Não havendo posição 'oficial' sobre a figura, sobressaem o que chamas 'lérias elogiosas'. De facto, aqui e ali, surgem textos em que dizem que Cabral procurou obter dos poderes de Lisboa a abertura e compreensão para uma solução para a Guiné, na via da portugalidade. Lérias? Talvez!

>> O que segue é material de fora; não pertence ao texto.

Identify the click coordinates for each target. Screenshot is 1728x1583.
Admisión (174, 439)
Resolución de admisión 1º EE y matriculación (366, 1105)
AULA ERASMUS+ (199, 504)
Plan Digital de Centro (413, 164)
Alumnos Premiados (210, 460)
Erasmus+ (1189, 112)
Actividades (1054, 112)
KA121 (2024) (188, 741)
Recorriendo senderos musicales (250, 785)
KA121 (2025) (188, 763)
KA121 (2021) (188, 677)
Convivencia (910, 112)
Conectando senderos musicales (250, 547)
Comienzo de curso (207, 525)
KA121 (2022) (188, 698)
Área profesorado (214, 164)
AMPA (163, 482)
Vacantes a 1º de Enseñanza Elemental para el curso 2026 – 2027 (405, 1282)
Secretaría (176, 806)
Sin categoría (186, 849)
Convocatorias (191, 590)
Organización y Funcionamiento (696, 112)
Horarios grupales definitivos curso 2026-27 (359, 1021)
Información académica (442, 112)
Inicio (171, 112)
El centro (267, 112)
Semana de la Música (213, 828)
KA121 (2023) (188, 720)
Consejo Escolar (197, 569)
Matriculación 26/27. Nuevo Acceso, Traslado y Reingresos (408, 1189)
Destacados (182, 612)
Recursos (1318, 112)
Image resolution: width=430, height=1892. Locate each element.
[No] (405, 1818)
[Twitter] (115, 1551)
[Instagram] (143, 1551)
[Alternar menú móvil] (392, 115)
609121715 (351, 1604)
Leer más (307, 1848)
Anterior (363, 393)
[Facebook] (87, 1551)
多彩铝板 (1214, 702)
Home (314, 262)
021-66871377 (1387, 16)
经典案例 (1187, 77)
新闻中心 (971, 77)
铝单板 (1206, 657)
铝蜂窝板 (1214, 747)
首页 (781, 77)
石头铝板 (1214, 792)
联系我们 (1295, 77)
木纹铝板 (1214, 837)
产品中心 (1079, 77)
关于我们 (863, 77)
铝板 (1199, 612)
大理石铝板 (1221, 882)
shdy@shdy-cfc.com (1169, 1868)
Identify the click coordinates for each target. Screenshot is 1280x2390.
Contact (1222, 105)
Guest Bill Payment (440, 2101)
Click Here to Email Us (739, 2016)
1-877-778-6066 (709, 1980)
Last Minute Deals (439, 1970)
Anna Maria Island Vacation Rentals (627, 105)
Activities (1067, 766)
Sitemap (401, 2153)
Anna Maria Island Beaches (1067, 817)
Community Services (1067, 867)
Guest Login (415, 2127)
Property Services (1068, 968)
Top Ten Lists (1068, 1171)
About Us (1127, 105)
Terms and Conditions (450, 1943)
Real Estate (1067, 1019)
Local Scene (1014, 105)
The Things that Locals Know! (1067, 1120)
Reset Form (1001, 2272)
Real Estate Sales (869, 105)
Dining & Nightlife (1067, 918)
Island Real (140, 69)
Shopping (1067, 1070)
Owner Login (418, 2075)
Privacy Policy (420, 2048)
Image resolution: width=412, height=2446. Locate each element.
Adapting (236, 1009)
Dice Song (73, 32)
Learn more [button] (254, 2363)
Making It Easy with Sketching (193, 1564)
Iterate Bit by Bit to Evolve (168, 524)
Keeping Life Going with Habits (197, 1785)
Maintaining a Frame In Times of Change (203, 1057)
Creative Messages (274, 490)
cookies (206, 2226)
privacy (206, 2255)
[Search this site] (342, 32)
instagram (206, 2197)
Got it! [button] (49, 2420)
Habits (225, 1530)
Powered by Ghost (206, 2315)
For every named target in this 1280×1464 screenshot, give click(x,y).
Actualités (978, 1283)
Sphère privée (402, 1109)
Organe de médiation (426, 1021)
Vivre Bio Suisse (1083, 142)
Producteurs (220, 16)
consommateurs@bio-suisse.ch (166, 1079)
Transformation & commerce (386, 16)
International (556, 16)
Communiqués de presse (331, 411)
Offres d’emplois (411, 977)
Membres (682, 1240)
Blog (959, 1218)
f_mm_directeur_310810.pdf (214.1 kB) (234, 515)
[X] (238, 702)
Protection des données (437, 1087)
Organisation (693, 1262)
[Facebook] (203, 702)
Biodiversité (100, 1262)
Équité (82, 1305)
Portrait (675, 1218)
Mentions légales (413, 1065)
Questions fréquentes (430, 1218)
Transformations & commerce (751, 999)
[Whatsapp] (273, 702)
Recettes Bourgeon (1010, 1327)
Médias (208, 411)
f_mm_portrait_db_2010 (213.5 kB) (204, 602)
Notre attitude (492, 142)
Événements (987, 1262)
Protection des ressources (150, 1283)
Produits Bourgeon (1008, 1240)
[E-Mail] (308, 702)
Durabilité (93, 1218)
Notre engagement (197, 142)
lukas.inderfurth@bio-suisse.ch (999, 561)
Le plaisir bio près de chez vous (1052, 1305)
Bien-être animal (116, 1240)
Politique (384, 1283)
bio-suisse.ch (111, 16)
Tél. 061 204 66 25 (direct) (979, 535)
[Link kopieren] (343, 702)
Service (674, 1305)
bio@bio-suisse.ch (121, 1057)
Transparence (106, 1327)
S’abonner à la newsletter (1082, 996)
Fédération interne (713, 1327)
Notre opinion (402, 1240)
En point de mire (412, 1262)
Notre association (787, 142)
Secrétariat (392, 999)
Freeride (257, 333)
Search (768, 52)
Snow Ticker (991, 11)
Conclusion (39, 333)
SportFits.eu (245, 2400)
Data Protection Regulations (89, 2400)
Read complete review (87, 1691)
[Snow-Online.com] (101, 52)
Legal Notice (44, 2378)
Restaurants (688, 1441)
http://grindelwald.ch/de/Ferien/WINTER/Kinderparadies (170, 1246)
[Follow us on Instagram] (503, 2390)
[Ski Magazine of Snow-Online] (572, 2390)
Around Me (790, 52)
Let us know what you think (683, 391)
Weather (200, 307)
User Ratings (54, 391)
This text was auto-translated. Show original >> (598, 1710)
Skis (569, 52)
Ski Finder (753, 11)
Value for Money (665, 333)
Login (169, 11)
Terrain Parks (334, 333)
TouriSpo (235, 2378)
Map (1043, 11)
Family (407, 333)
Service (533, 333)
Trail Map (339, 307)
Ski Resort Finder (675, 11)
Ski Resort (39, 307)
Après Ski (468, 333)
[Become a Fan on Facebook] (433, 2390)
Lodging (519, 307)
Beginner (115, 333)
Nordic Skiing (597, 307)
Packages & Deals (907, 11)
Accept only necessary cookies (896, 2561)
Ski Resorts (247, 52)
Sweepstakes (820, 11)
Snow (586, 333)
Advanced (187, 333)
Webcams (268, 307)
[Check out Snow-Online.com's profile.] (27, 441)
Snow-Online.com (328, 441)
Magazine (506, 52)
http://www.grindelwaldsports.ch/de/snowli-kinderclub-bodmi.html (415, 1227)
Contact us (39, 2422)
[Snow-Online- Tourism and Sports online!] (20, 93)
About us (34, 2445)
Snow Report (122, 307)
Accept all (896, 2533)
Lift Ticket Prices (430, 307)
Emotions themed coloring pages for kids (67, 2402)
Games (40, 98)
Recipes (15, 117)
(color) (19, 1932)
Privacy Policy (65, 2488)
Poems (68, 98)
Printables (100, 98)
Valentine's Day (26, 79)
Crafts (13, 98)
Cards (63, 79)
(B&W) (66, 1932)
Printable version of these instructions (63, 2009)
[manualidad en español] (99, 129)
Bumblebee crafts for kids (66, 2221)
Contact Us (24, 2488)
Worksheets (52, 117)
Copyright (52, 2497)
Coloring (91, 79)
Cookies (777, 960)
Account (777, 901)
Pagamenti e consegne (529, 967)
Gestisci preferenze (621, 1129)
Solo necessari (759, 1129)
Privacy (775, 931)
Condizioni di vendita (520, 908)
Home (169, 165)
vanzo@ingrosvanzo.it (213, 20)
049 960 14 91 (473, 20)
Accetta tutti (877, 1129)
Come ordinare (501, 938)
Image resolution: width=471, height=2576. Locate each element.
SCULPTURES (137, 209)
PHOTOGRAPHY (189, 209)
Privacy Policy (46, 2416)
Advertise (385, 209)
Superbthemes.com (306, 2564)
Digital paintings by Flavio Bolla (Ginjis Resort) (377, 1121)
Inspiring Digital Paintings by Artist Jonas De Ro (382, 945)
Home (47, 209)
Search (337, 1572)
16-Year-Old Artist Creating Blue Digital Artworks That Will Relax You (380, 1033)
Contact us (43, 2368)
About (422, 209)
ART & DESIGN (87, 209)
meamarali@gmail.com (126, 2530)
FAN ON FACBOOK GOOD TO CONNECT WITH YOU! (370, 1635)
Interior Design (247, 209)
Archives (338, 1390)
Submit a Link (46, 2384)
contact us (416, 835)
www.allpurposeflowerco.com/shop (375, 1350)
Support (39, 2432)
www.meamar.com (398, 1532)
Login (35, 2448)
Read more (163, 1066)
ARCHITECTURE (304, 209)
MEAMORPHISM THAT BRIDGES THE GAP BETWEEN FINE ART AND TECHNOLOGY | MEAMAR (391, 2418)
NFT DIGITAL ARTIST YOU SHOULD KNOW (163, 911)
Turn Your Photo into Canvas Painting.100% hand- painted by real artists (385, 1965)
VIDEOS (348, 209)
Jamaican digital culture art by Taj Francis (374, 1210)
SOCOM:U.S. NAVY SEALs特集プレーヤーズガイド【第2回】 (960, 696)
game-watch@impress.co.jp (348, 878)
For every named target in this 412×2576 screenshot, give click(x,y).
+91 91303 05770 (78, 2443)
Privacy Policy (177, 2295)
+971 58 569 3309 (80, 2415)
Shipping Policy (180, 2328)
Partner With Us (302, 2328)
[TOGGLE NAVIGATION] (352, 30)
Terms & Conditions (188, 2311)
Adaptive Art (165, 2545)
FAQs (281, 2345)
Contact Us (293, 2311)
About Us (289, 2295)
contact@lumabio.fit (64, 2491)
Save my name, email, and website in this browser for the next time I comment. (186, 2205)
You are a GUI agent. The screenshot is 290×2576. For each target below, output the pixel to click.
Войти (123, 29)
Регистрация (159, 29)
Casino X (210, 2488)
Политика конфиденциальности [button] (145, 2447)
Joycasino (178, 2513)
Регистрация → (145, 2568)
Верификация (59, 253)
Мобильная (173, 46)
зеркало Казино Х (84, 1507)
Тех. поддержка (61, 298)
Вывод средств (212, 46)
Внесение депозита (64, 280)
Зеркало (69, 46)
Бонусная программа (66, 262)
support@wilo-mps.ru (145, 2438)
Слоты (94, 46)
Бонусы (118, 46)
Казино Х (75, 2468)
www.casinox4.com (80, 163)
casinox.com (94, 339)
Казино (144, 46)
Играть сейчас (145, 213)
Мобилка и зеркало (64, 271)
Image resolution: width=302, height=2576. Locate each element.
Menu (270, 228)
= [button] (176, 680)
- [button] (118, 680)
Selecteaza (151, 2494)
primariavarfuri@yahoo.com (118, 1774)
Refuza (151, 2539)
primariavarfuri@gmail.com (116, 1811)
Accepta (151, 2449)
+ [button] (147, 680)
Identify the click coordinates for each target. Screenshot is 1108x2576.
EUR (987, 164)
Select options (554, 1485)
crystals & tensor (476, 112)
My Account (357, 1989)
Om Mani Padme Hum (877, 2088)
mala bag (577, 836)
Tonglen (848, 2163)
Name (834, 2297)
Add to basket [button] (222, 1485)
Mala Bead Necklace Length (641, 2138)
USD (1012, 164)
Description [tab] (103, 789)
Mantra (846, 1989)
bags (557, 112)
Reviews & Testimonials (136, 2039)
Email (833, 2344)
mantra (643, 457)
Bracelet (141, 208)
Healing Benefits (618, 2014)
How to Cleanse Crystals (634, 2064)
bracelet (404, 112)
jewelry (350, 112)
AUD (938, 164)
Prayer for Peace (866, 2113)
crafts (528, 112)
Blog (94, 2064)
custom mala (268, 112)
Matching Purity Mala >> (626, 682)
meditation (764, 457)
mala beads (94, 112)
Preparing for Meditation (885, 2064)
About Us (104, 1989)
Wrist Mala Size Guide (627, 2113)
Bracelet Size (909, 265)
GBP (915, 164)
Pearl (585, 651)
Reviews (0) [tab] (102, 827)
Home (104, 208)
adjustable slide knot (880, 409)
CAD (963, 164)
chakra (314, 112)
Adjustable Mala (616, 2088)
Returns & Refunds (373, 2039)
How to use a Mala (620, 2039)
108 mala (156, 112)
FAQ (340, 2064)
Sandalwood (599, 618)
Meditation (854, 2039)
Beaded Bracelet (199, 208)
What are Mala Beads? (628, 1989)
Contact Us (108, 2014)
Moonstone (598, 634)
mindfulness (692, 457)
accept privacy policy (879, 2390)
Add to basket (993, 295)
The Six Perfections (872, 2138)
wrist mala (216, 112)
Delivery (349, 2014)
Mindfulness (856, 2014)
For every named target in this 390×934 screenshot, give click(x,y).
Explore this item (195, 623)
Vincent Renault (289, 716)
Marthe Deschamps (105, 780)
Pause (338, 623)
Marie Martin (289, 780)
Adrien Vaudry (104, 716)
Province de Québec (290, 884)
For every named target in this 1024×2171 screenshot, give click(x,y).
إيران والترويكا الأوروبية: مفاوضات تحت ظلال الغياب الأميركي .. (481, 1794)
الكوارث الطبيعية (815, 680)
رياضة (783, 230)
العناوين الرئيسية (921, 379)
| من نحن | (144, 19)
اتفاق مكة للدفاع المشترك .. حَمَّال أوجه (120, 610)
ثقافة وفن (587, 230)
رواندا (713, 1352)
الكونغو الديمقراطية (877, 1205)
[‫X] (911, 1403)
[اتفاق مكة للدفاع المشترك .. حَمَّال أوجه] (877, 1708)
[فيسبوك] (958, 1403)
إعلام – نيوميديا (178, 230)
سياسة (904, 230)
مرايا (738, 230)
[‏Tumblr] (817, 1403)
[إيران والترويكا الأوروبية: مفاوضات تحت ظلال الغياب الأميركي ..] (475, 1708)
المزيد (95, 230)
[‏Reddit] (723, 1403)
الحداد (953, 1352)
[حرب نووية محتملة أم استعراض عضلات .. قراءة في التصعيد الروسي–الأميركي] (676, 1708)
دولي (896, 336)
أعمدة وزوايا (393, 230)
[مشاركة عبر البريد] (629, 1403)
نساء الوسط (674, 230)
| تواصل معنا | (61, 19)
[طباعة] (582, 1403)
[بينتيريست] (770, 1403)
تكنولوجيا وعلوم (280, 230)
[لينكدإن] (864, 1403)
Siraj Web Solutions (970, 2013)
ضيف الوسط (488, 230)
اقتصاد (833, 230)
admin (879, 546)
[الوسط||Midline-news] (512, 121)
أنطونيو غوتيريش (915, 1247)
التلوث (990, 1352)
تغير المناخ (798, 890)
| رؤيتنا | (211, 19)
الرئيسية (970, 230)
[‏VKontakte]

Quanto ao "terrorismo", prefiro não desenvolver, embora refira que a palavra aplica-se muito bem ao início das acções em Angola, com a actuação da UPA, e que depois se foi popularizando a corruptela de "turra", mas acho que isso agora não se enquadra nesta âmbito.

Um abraço
Hélder S.

Henrique Cerqueira disse...

Caro Veríssimo
O Hélder é que tem razão.Mas tu também a tens.Por isso o meu comentário vai no sentido das famosas deslocações a Bissau e de Bissau.
É, na verdade as deslocações á capital revestiam-se sempre de peripécias,só que uma das vezes correu-me mal porque tive de me apresentar nos adidos e para além daquilo ser um autêntico depósito de carne Humana eu fui obrigado a fazer um serviço de piquete,ou seja o serviço foi fazer uma guarda com cinco homens num posto que o principal era guardar os Porcos(eram mesmo porcos,suinos).Bom escusado será dizer que mal pude fugir daquele chiqueiro (os adidos e seus sargentos)eu dei o "pira" (baldei-me)dali para fora e lá arranjei um lugar para ficar no quartel general,mas um pouco clandestinamente (naquele tempo os turras eram mesmo nabos era tão fácil penetrar por lá...)Bom mas resumindo, quando regressava á base também não me lembrava de quase nada e porquê?Perguntam vocês??? É simples, pois que a cerveja, as tónicas e outros afins alcoólicos davam uma ajudinha daí ainda hoje eu não me lembro de muita coisa...É a vida ...Ai..ai...como foi difícil aqueles momentos em Bissau.O pior foi quando chamei para junto de mim a dona Ni. Prontos ficou o caldo entornado e a partir dali, deslocações a Bissau só ao choping ...casa Gouveia e outras do género.
Quanto ao Cabral e companhia...hum...já lá vai camaradas...
Um bom dia e um abraço a todos.
Henrique Cerqueira
PS:Hoje aqui pela Foz do Douro está um belo dia de Sol

Tony Borie disse...

Olá Veríssimo.
...abandonado em terra...amanha-te!
Olha, tu andas-te por Mansabá, pelos "Águias Negras", em 1965, devia-mos de nos ter "cruzado", foi pena, pois gostava de te ter cumprimentado, devias de ser, "cá um dos gajos porreiros", que por lá havia.
As tuas memórias, são as tantas, de tantos combatentes, mas a região do Oio, "tóca-me"!.
Um abraço.
Tony Borie.

Chapouto disse...

Companheiro quando falas do OIO ainda hoje me arrepio todo pois foi no OIO mais concretamente em Banjar onde passei as passa da Guiné.
Pois é tudo como tu dizes Niassa 24 Agosto tu para a Amura eu para Sta Luzia ainda tive tempo de conhecer Bissau por dentro e por fora, fazer umas patrulhas em redor de Bissau uma escolta a Farim com géneros e em Outubro para o setor leste Camamudo (Bafatá)e depois Banjara.